Not since his runaway bestseller, The Cardinal Sins, has Father Andrew Greeley written such a searing and topical novel about the state of the Catholic Church.
The Priestly Sins tells the story of Father Herman Hoffman, a gifted and innocent young man from the distant prairies of the Great Plains. In the summer of his first parish appointment, Hoffman is swept up in the Crisis after witnessing child abuse in the parish rectory. He tells the pastor, the father of the victim, and the local police but is rebuffed by the archbishop. Soon he is vilified for denouncing a priest who has been "cleared" by the police and learns the harsh fate of the whistleblower in the contemporary Catholic church: he is locked up in a mental-health center and then sent into exile to do graduate study.
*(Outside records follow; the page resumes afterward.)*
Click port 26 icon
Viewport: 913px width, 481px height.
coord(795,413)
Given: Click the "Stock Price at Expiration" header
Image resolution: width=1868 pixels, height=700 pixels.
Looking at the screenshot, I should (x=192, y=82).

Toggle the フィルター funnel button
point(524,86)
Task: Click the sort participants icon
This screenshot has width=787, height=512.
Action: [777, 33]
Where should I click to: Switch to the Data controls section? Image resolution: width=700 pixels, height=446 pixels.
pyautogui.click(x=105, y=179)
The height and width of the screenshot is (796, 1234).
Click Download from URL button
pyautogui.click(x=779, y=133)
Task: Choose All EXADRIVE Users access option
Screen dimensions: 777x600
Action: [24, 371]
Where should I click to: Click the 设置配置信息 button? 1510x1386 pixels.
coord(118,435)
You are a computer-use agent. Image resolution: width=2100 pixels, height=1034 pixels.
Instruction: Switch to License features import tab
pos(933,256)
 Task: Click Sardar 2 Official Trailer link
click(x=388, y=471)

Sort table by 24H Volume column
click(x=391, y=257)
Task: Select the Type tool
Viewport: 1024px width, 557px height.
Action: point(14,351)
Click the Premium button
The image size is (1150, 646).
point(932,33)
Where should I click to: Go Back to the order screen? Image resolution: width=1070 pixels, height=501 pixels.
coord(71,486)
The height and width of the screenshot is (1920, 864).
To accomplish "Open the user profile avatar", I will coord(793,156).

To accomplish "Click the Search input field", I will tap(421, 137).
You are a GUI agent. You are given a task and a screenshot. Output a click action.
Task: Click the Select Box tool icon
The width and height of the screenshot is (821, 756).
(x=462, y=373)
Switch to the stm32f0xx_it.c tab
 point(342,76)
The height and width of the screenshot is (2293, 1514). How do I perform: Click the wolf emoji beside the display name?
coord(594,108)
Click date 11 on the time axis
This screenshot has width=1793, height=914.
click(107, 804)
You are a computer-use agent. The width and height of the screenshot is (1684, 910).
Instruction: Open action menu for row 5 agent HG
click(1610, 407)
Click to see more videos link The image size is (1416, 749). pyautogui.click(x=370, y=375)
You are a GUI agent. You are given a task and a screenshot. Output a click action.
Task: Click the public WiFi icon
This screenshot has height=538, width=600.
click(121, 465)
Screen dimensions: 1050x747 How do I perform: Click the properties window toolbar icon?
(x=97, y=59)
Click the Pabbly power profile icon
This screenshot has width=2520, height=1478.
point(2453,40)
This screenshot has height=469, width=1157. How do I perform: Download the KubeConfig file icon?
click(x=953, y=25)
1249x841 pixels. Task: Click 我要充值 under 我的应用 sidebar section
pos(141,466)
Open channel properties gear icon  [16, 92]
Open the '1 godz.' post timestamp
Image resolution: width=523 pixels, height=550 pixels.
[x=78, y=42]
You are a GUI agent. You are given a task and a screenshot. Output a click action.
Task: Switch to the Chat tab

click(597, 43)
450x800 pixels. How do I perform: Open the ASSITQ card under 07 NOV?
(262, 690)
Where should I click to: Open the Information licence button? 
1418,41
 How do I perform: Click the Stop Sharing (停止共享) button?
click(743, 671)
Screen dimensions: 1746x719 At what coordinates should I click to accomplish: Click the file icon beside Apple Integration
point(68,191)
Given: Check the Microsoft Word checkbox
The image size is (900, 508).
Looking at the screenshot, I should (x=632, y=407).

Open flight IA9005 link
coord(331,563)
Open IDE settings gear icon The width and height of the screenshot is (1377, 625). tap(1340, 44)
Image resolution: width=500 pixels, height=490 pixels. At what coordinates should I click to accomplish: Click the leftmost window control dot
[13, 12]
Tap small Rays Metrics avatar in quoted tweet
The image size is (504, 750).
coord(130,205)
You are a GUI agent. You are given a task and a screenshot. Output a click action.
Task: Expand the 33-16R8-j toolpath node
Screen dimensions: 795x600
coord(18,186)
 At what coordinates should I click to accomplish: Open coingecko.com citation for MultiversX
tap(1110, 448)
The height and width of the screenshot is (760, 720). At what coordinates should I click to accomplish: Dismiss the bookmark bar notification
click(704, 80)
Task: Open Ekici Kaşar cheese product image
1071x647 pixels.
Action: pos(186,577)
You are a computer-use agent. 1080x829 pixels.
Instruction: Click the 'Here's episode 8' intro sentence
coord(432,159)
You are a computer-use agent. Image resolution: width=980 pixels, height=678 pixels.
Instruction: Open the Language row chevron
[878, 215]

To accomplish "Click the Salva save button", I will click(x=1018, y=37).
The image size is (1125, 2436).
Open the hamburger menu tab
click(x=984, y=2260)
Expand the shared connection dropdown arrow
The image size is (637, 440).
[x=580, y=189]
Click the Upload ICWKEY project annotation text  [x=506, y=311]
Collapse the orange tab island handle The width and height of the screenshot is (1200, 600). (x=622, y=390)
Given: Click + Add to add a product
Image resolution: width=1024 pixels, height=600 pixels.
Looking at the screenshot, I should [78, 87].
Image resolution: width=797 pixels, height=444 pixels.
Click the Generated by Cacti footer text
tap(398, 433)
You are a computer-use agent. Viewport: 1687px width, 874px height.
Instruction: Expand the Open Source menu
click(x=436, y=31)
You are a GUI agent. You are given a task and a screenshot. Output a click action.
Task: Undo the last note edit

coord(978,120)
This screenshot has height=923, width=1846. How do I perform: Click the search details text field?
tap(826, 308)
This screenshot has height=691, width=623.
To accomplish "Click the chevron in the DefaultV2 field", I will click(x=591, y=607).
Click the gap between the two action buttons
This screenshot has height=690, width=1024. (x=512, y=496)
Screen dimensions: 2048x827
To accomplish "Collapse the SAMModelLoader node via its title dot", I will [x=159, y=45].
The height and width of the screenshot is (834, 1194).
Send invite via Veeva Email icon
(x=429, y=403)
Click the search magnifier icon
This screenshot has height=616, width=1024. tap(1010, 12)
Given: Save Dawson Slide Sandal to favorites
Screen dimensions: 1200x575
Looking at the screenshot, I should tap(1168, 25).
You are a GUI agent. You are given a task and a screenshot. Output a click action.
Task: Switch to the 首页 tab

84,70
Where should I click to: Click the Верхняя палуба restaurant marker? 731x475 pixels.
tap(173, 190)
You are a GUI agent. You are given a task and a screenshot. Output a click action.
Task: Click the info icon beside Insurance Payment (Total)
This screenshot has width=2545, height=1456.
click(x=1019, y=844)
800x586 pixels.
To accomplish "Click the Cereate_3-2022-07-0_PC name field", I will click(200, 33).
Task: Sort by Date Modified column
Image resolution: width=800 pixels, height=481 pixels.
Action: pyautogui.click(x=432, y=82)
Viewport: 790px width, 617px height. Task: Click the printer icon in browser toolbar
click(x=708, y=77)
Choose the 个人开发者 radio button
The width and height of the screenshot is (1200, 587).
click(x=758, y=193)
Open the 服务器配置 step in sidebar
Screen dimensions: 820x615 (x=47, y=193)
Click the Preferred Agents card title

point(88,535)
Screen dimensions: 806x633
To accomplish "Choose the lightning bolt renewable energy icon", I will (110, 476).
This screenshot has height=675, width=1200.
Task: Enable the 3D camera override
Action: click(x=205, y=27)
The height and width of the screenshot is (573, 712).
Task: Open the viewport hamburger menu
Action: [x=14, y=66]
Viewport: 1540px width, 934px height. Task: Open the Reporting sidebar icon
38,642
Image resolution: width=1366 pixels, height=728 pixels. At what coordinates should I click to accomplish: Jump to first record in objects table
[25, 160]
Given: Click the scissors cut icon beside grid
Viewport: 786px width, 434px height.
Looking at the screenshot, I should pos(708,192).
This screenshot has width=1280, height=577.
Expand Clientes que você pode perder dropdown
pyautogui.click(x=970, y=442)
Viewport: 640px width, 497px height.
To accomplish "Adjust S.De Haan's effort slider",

In Chicago to study immigrant history, he encounters the local "Vicar for Extern Priests," the legendary monsignor Blackie Ryan, who helps him regain his confidence. Hoffman returns home to demand a parish of his own from the archbishop. Reluctantly, the church hierarchy assigns him to a dying parish, but by his zeal and charm he revives the local church. His brief idyll is shattered by a subpoena to testify in a court hearing. If he speaks, he will have to take on the "downtown" establishment that is determined to destroy him and many of his fellow priests who want to be rid of this painful reminder of a sinful past. He faces exile not only from his parish but from the priesthood itself.
Written from the author's fifty years of experience as a priest, The Priestly Sins will be criticized by some but embraced by most for this all-too-candid story of all-too-human priests. The Priestly Sins is Father Greeley's most electrifying novel in three decades.